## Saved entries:
• • • • •

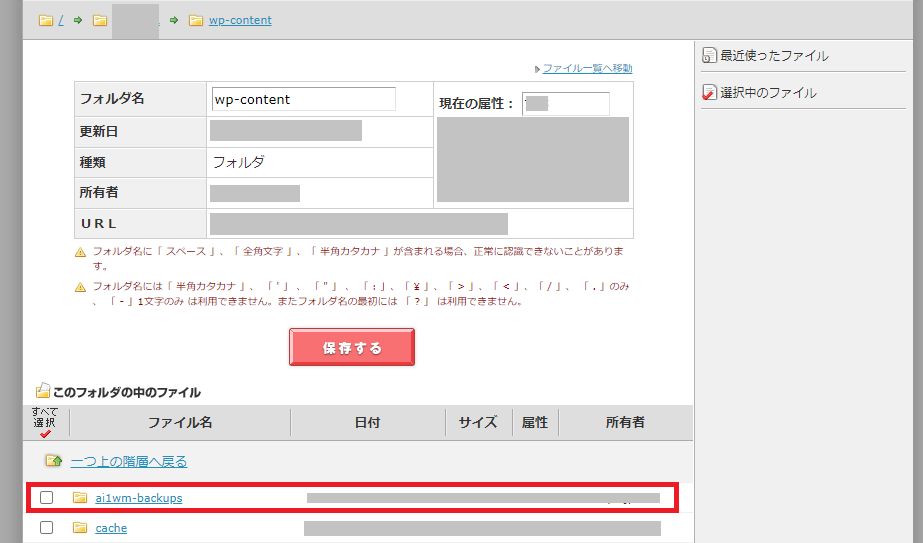Click the selected files icon
Image resolution: width=923 pixels, height=543 pixels.
pyautogui.click(x=709, y=93)
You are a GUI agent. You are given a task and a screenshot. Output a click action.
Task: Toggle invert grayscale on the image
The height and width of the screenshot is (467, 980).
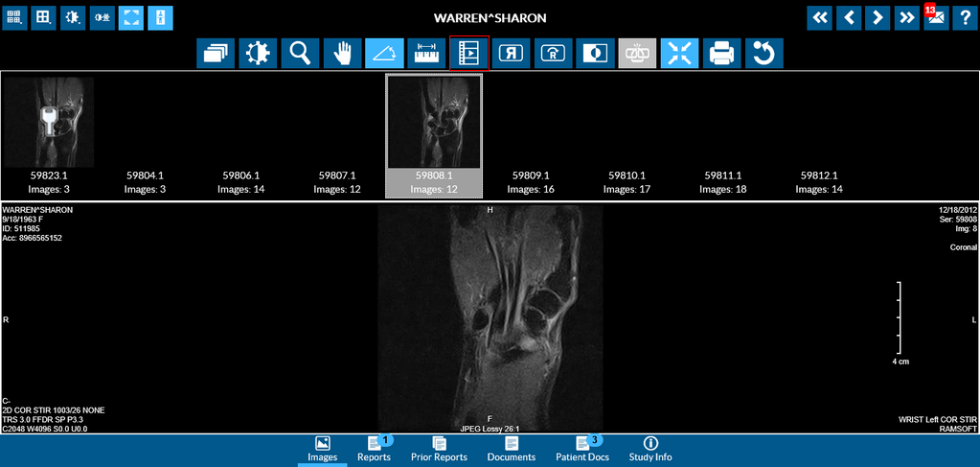595,54
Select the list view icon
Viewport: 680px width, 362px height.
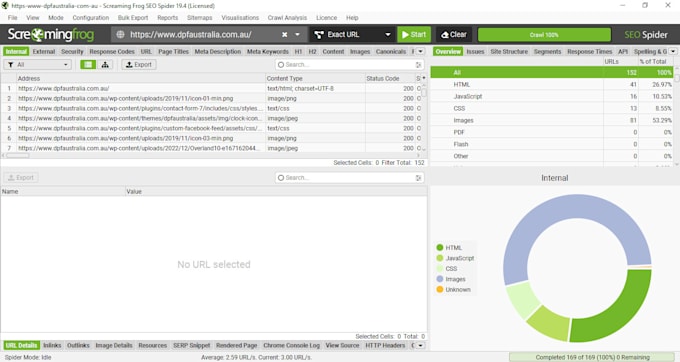(x=88, y=65)
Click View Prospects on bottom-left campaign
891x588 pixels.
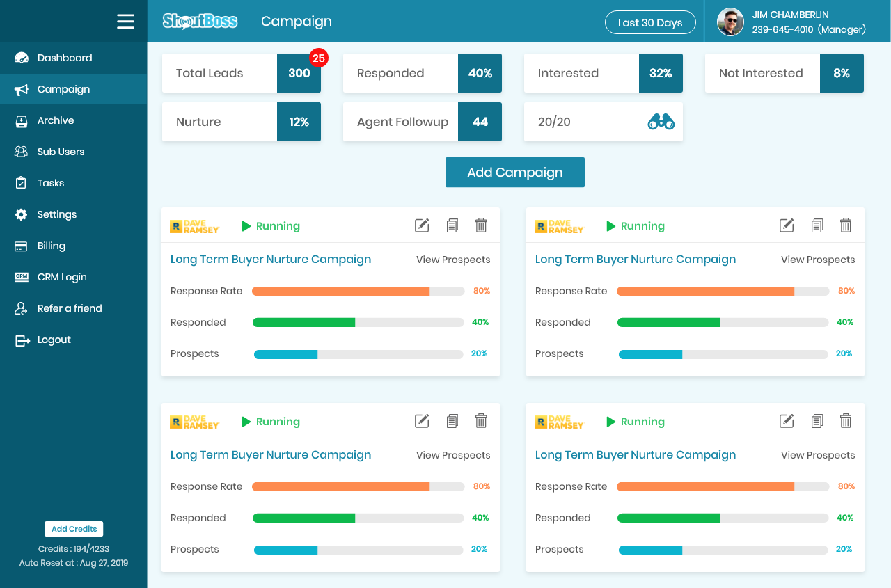pyautogui.click(x=453, y=455)
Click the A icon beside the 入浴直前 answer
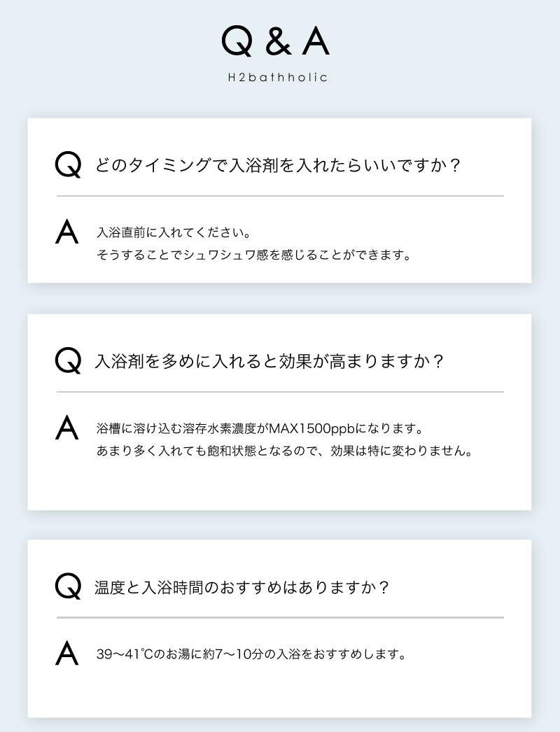The height and width of the screenshot is (732, 560). (x=67, y=232)
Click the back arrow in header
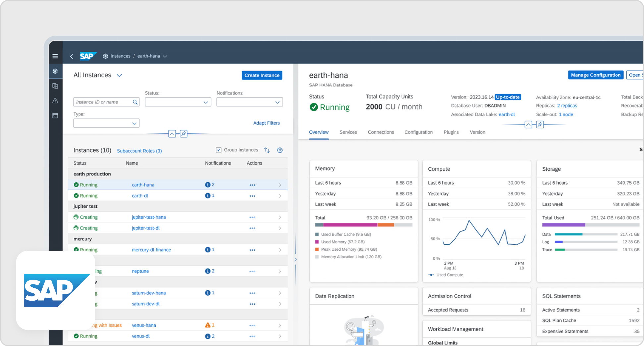 71,56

• • • • •

## Work order:
The line containing "Viewport: 680px width, 362px height." and every line after it, through the end of the data, are to be output exactly. Omit the pictures.

## Result of the task:
Viewport: 680px width, 362px height.
(x=88, y=65)
Click View Prospects on bottom-left campaign
891x588 pixels.
pyautogui.click(x=453, y=455)
Click the A icon beside the 入浴直前 answer
The height and width of the screenshot is (732, 560). (x=67, y=232)
Click the back arrow in header
 71,56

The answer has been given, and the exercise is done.